Data records:

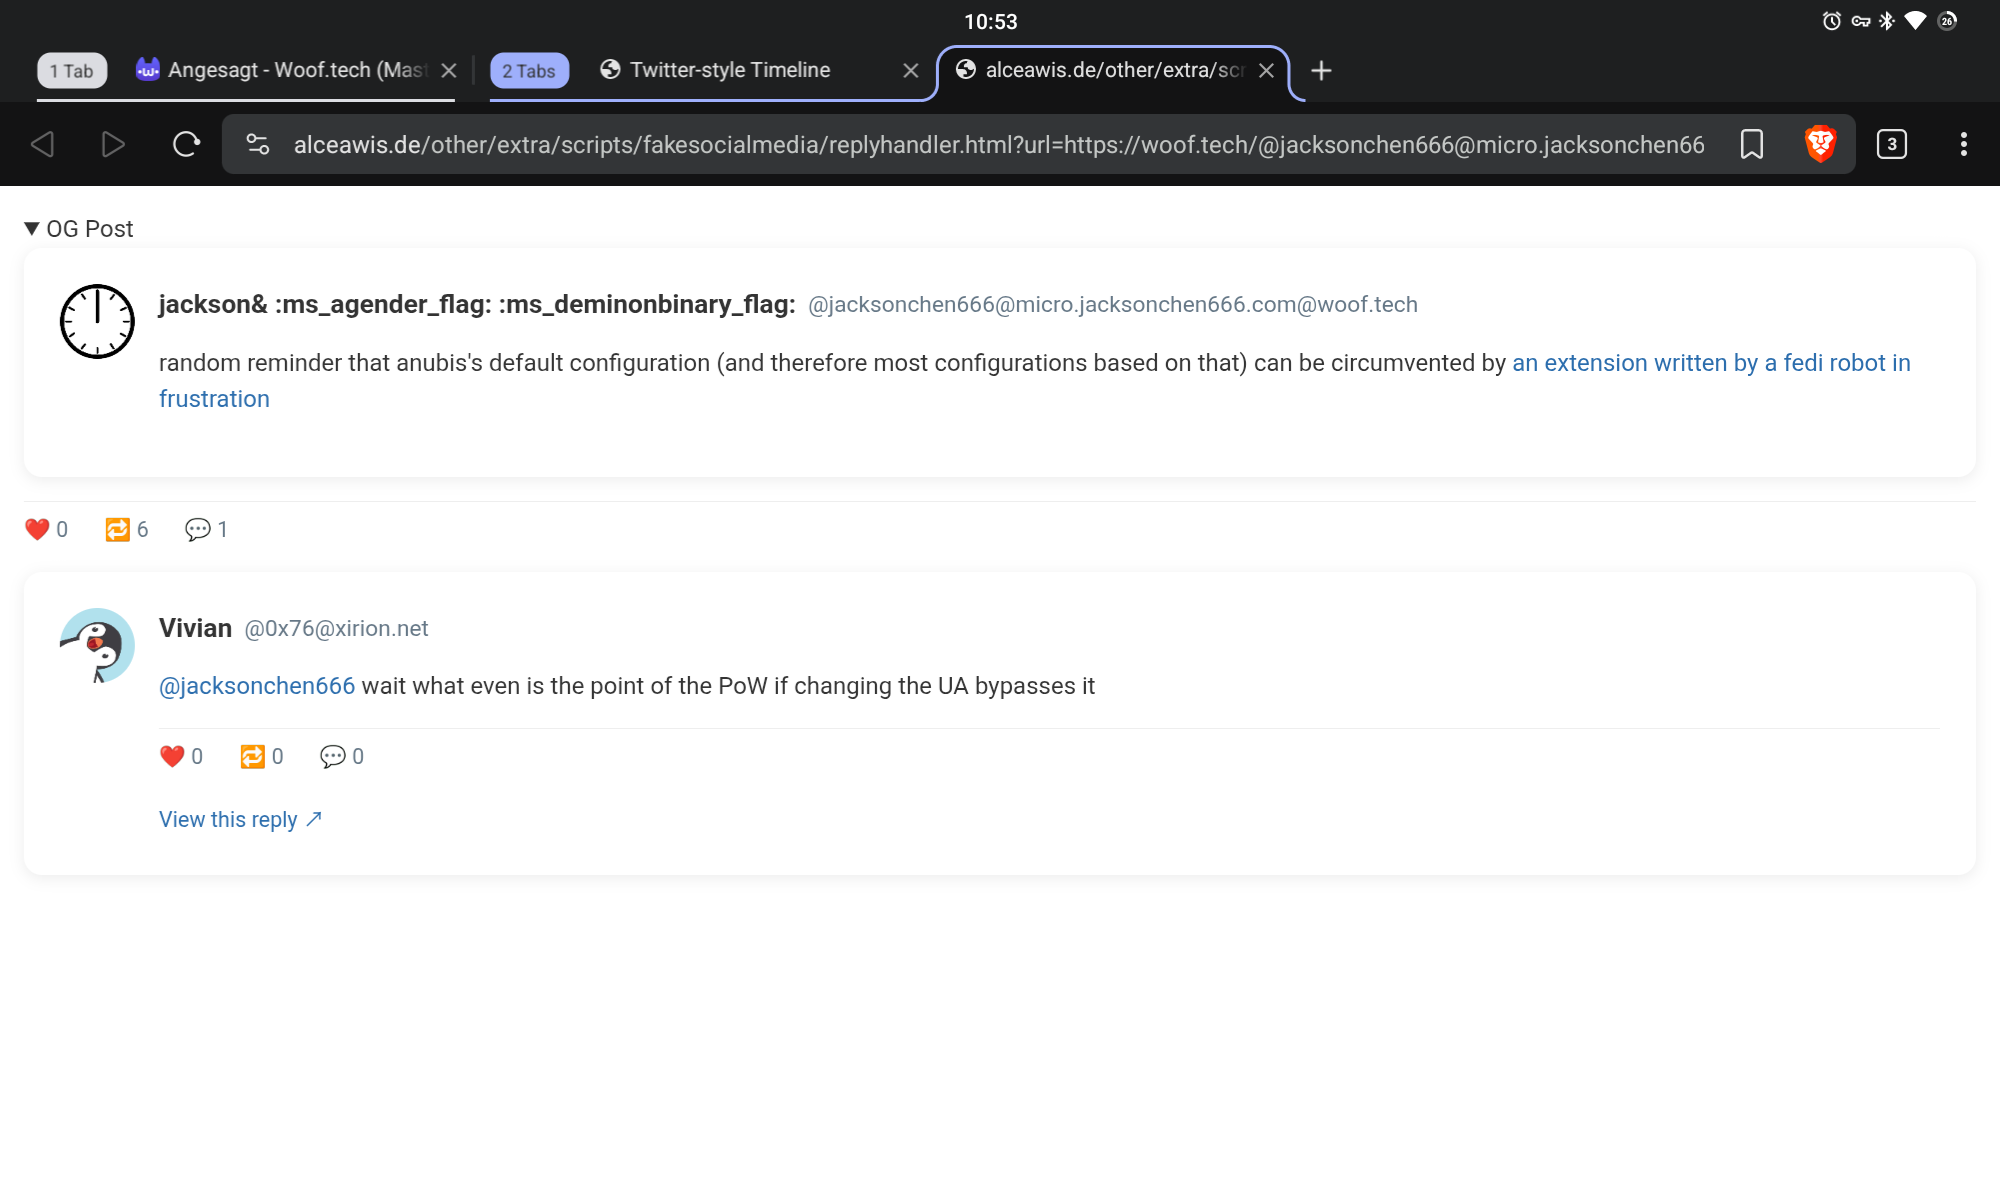The width and height of the screenshot is (2000, 1200).
Task: Click Vivian's bird avatar
Action: (97, 646)
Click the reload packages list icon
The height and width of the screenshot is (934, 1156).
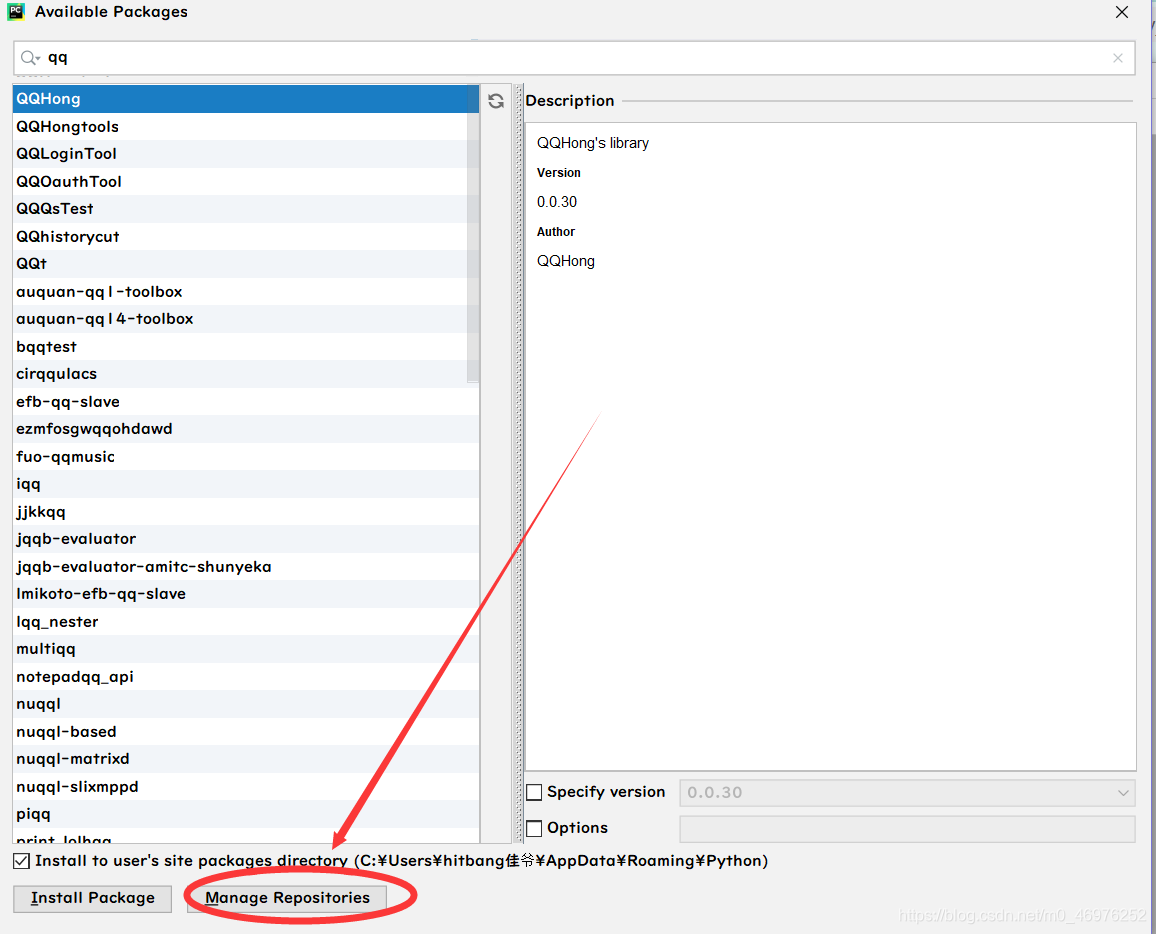click(x=495, y=101)
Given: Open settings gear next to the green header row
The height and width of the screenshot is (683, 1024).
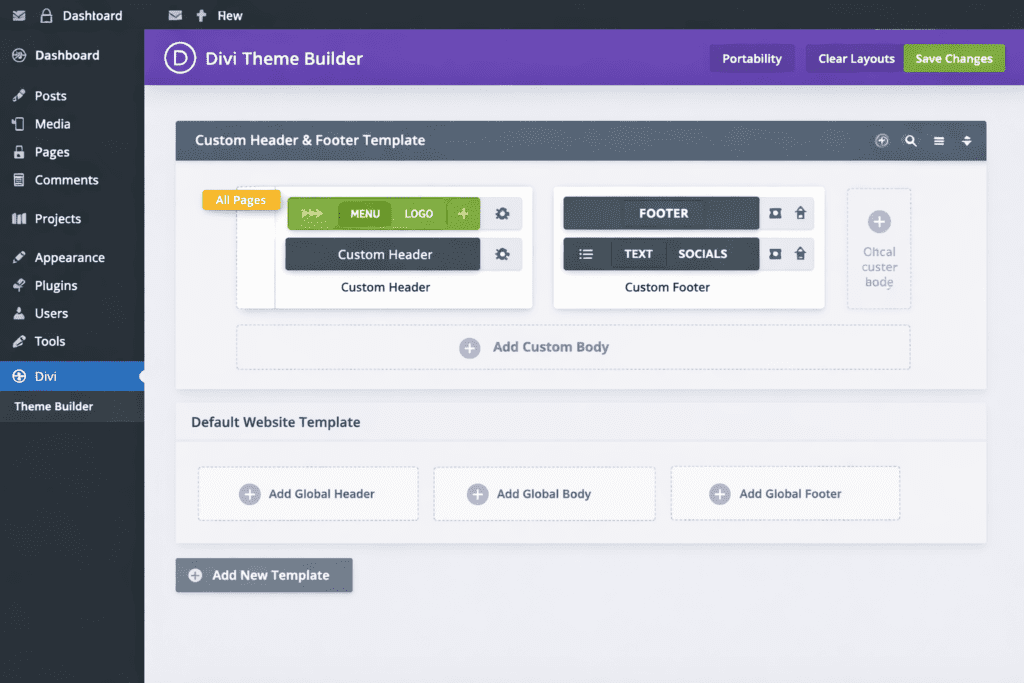Looking at the screenshot, I should tap(502, 213).
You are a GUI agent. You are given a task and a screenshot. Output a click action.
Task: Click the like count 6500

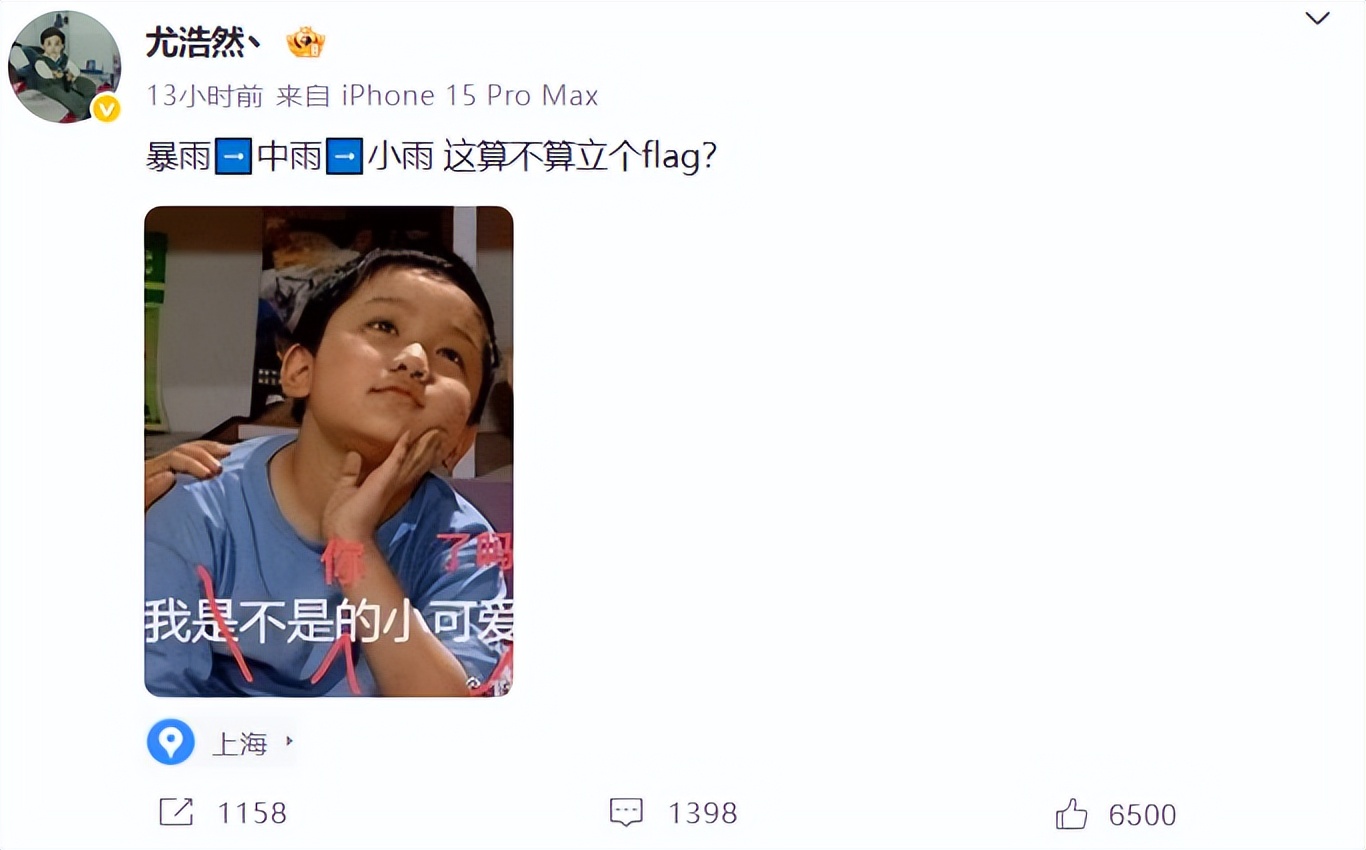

WRITTEN PROBLEM: Rewrite every line of the entries with "height and width" switched to "width and height" and everything else unchanged, leaving out the pictures.

TASK OUTPUT:
The width and height of the screenshot is (2000, 1200).
Task: Click Vivian's bird avatar
Action: (97, 646)
Click the reload packages list icon
The width and height of the screenshot is (934, 1156).
click(x=495, y=101)
Given: Open settings gear next to the green header row
The width and height of the screenshot is (683, 1024).
Looking at the screenshot, I should tap(502, 213).
You are a GUI agent. You are given a task and a screenshot. Output a click action.
Task: Click the like count 6500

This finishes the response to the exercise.